The logic failure is obvious here. The "category mistake" is a definitional problem. It is misuse of language and entrapment in these mistaken definitions. Basically, Ian and others have it bass-ackwards. The "raw experiences" are qualia that are defined to be abstract and personal. It permits no evidence to contradict it. It is pat and patently closed to further inquiry, as Ian concedes with "You're getting confused with science. Science deals with the patterns in our perceptual experiences, not the experiences themselves,"and "So the question "how can we demonstrate qualia don't exist" is simply without meaning. This is because they do definitely exist. This being so they cannot be falsified; but clearly this fact doesn't mean that they don't exist!"

The pretzel nature of the logic escapes the steel-trap-closedness of Ian's mind. So, I encourage our various Cartesians here to address, not dodge, the question: "how are we ever to falsify 'qualia'?"

Interesting Ian
9th October 2004, 09:51 AM
Originally posted by Atlas
[B]Ian, What I don't understand is how this kind of theory leads to a denial of the physical world.

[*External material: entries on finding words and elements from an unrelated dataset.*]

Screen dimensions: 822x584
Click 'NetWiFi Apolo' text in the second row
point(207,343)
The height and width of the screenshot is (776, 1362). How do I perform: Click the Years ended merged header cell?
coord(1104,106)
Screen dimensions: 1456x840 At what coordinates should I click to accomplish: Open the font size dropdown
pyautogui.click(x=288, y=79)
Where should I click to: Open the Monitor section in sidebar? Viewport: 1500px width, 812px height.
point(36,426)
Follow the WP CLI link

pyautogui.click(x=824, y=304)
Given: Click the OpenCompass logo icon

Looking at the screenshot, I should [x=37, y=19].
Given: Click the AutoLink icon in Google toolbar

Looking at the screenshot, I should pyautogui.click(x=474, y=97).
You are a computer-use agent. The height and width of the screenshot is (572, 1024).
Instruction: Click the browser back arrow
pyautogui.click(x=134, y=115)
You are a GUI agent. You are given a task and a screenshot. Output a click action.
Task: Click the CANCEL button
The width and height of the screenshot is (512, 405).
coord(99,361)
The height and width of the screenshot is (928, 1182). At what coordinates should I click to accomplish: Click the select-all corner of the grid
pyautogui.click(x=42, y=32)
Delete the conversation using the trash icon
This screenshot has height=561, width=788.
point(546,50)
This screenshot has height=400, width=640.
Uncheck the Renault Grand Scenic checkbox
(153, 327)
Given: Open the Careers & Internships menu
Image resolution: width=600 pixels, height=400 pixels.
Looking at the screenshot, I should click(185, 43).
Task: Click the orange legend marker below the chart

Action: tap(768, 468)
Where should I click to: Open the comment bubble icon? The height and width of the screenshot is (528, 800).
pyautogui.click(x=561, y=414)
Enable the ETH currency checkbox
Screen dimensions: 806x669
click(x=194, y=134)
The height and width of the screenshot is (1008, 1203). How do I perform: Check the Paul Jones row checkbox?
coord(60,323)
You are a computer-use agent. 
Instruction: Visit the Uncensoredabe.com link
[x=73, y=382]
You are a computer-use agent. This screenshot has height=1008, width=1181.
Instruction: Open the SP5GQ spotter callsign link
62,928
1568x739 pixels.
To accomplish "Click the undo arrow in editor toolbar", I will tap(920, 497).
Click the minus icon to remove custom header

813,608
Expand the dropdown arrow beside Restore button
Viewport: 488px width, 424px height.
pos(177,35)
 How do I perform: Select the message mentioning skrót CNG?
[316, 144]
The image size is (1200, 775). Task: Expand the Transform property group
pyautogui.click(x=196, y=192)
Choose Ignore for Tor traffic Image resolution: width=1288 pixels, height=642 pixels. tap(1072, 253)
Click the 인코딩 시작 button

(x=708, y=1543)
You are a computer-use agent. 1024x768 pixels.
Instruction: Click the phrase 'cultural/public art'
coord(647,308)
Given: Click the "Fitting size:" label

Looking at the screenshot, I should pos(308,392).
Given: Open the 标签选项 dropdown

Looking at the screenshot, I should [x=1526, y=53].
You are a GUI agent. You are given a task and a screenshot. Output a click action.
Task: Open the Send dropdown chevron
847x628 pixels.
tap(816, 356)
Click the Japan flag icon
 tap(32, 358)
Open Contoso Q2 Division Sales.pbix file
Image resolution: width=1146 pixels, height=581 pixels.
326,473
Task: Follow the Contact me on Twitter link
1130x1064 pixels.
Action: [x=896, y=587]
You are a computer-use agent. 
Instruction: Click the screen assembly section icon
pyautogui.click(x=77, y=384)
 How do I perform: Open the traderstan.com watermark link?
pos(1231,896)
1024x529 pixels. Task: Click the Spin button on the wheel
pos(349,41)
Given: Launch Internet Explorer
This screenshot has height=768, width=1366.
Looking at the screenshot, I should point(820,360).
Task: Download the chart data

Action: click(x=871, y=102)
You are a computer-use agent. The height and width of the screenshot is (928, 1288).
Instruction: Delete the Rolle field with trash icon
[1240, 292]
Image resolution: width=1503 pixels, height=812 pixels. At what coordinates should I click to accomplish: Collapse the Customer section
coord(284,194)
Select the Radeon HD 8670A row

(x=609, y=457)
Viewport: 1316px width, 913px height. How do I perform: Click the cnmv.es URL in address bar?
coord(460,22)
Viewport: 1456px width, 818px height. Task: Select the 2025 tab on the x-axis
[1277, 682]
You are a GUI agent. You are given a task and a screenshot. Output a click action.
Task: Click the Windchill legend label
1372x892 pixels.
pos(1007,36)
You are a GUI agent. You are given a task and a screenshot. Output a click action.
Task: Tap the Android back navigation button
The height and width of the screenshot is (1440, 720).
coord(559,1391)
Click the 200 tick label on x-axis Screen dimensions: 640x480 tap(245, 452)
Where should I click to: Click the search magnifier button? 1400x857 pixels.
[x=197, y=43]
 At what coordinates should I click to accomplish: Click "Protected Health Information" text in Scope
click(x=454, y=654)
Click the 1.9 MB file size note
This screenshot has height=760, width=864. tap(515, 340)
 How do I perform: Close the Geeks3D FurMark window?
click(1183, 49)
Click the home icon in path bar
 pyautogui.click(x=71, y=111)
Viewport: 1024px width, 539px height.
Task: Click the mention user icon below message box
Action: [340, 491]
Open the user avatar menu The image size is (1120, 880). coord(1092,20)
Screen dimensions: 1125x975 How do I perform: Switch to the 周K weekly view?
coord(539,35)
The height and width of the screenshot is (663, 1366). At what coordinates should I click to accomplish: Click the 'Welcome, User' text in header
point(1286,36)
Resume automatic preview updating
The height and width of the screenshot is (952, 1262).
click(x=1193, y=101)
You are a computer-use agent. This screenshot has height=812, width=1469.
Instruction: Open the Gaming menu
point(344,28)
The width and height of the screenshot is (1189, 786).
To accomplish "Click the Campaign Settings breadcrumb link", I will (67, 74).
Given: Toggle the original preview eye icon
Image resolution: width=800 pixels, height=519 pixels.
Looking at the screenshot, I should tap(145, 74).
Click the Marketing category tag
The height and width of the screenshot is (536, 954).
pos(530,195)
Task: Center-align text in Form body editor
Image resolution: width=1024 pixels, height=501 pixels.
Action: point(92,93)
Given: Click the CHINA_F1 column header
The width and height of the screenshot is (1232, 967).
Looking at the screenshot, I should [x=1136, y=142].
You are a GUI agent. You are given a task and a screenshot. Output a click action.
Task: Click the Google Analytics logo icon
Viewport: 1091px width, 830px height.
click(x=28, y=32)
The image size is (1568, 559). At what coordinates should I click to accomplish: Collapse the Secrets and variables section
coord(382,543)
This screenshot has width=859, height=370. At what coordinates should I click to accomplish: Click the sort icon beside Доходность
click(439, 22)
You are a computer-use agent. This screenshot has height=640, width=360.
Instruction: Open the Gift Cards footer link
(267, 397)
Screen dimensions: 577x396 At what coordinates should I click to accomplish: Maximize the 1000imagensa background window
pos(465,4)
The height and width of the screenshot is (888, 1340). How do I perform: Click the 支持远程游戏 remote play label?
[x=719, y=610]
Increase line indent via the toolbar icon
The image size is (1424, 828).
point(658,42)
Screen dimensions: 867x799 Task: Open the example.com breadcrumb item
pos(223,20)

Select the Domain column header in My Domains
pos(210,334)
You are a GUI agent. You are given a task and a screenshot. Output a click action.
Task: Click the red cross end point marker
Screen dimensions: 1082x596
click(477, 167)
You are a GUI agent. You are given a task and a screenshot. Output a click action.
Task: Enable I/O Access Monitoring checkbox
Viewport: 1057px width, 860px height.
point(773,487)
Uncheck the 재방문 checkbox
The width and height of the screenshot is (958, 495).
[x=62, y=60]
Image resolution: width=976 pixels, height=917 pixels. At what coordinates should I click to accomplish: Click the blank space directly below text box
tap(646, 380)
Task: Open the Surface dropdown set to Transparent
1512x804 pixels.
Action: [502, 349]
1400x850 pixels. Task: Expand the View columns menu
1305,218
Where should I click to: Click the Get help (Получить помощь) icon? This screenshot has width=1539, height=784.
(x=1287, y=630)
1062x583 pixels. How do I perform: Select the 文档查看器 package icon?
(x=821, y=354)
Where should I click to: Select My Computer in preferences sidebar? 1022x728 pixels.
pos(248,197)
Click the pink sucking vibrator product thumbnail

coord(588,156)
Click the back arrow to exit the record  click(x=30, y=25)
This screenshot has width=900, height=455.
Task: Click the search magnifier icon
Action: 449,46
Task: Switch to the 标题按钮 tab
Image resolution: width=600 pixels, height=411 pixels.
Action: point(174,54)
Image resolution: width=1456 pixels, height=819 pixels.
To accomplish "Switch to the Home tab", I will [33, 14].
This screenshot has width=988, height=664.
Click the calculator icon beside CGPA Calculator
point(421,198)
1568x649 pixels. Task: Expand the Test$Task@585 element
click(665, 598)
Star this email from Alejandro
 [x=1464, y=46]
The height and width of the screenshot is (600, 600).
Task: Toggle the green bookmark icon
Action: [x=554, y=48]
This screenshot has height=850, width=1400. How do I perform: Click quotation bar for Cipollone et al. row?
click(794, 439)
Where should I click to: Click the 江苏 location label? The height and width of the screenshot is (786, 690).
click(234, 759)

Please Atlas, let's stick to one thing at a time. That question takes us way off the topic. Little things need to be achieved before we can tackle the bigger issues. If a lot of people such as Bill and others even deny the existence of the smell of eggs and bacon, and the smell of coffee, it will be somewhat premature to take about whether subjective idealism is correct!

Interesting Ian
9th October 2004, 10:00 AM
Originally posted by BillHoyt


The logic failure is obvious here. The "category mistake" is a definitional problem. It is misuse of language and entrapment in these mistaken definitions. Basically, Ian and others have it bass-ackwards. The "raw experiences" are qualia that are defined to be abstract and personal. It permits no evidence to contradict it.



I agree that this is my position. It would be absurd to suggest that my experience of the smell of eggs and bacon doesn't really exist after some empirical fact about the world is discovered. Qualia are incorrigible.



The pretzel nature of the logic escapes the steel-trap-closedness of Ian's mind.

The logic is fine thank you. Nothing about the world we might discover in the future will now alter the truth of the statement that I am am now experiencing a certain characteristic taste of coffee (well, in a sec anyway when I start drinking it!) :) .

Filip Sandor
9th October 2004, 11:03 PM
Originally posted by hammegk
Which question that you asked of me have I not answered?

Hammegk, this is what you said in a previous post:

Here is the linchpin that destroys dualism as a logical choice. The question is "What *is* the monism?". Body or spirit? Non-life or life? Not-Conscious or Conscious? Material vs ~Material.

I don't know which answer to your question obliterates dualism as a logical alternative to monism.